**WHAT THE TASK REQUIRES**
Repeat the entire listing exactly.

-- Opening Marker --

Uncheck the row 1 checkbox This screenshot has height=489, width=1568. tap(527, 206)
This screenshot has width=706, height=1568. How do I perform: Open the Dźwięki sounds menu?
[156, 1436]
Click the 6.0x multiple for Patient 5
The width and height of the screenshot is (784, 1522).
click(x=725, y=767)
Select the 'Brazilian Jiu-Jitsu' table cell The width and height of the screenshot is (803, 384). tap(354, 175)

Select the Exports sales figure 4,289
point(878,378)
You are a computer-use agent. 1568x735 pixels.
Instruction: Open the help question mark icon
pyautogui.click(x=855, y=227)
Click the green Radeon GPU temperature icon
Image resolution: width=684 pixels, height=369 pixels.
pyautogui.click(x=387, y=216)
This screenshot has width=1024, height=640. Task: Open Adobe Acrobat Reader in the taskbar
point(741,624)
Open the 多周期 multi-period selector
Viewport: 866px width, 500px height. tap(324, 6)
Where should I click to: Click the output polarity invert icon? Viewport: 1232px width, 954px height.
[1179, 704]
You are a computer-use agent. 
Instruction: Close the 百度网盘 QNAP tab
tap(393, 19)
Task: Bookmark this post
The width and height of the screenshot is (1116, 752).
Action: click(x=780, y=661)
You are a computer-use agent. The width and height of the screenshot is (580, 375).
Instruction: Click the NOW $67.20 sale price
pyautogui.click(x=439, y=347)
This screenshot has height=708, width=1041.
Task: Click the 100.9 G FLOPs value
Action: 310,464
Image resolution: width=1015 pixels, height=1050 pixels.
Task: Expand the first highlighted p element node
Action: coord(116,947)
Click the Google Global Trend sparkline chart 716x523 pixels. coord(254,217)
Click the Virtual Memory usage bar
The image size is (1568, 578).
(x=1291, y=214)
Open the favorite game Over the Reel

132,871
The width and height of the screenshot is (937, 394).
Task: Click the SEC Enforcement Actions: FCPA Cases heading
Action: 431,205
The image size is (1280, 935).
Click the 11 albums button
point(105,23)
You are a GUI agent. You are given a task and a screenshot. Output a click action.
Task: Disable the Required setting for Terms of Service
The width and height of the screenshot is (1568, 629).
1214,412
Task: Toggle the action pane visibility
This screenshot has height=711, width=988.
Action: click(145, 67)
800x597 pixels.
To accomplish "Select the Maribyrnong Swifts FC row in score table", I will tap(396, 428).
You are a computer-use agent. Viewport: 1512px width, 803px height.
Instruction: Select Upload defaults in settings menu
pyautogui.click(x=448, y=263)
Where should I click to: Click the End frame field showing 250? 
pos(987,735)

-- Closing Marker --

**EXERCISE RESPONSE**
Uncheck the row 1 checkbox This screenshot has height=489, width=1568. tap(527, 206)
This screenshot has width=706, height=1568. How do I perform: Open the Dźwięki sounds menu?
[156, 1436]
Click the 6.0x multiple for Patient 5
The width and height of the screenshot is (784, 1522).
click(x=725, y=767)
Select the 'Brazilian Jiu-Jitsu' table cell The width and height of the screenshot is (803, 384). tap(354, 175)

Select the Exports sales figure 4,289
point(878,378)
You are a computer-use agent. 1568x735 pixels.
Instruction: Open the help question mark icon
pyautogui.click(x=855, y=227)
Click the green Radeon GPU temperature icon
Image resolution: width=684 pixels, height=369 pixels.
pyautogui.click(x=387, y=216)
This screenshot has width=1024, height=640. Task: Open Adobe Acrobat Reader in the taskbar
point(741,624)
Open the 多周期 multi-period selector
Viewport: 866px width, 500px height. tap(324, 6)
Where should I click to: Click the output polarity invert icon? Viewport: 1232px width, 954px height.
[1179, 704]
You are a computer-use agent. 
Instruction: Close the 百度网盘 QNAP tab
tap(393, 19)
Task: Bookmark this post
The width and height of the screenshot is (1116, 752).
Action: click(x=780, y=661)
You are a computer-use agent. The width and height of the screenshot is (580, 375).
Instruction: Click the NOW $67.20 sale price
pyautogui.click(x=439, y=347)
This screenshot has height=708, width=1041.
Task: Click the 100.9 G FLOPs value
Action: 310,464
Image resolution: width=1015 pixels, height=1050 pixels.
Task: Expand the first highlighted p element node
Action: coord(116,947)
Click the Google Global Trend sparkline chart 716x523 pixels. coord(254,217)
Click the Virtual Memory usage bar
The image size is (1568, 578).
(x=1291, y=214)
Open the favorite game Over the Reel

132,871
The width and height of the screenshot is (937, 394).
Task: Click the SEC Enforcement Actions: FCPA Cases heading
Action: 431,205
The image size is (1280, 935).
Click the 11 albums button
point(105,23)
You are a GUI agent. You are given a task and a screenshot. Output a click action.
Task: Disable the Required setting for Terms of Service
The width and height of the screenshot is (1568, 629).
1214,412
Task: Toggle the action pane visibility
This screenshot has height=711, width=988.
Action: click(145, 67)
800x597 pixels.
To accomplish "Select the Maribyrnong Swifts FC row in score table", I will tap(396, 428).
You are a computer-use agent. Viewport: 1512px width, 803px height.
Instruction: Select Upload defaults in settings menu
pyautogui.click(x=448, y=263)
Where should I click to: Click the End frame field showing 250? 
pos(987,735)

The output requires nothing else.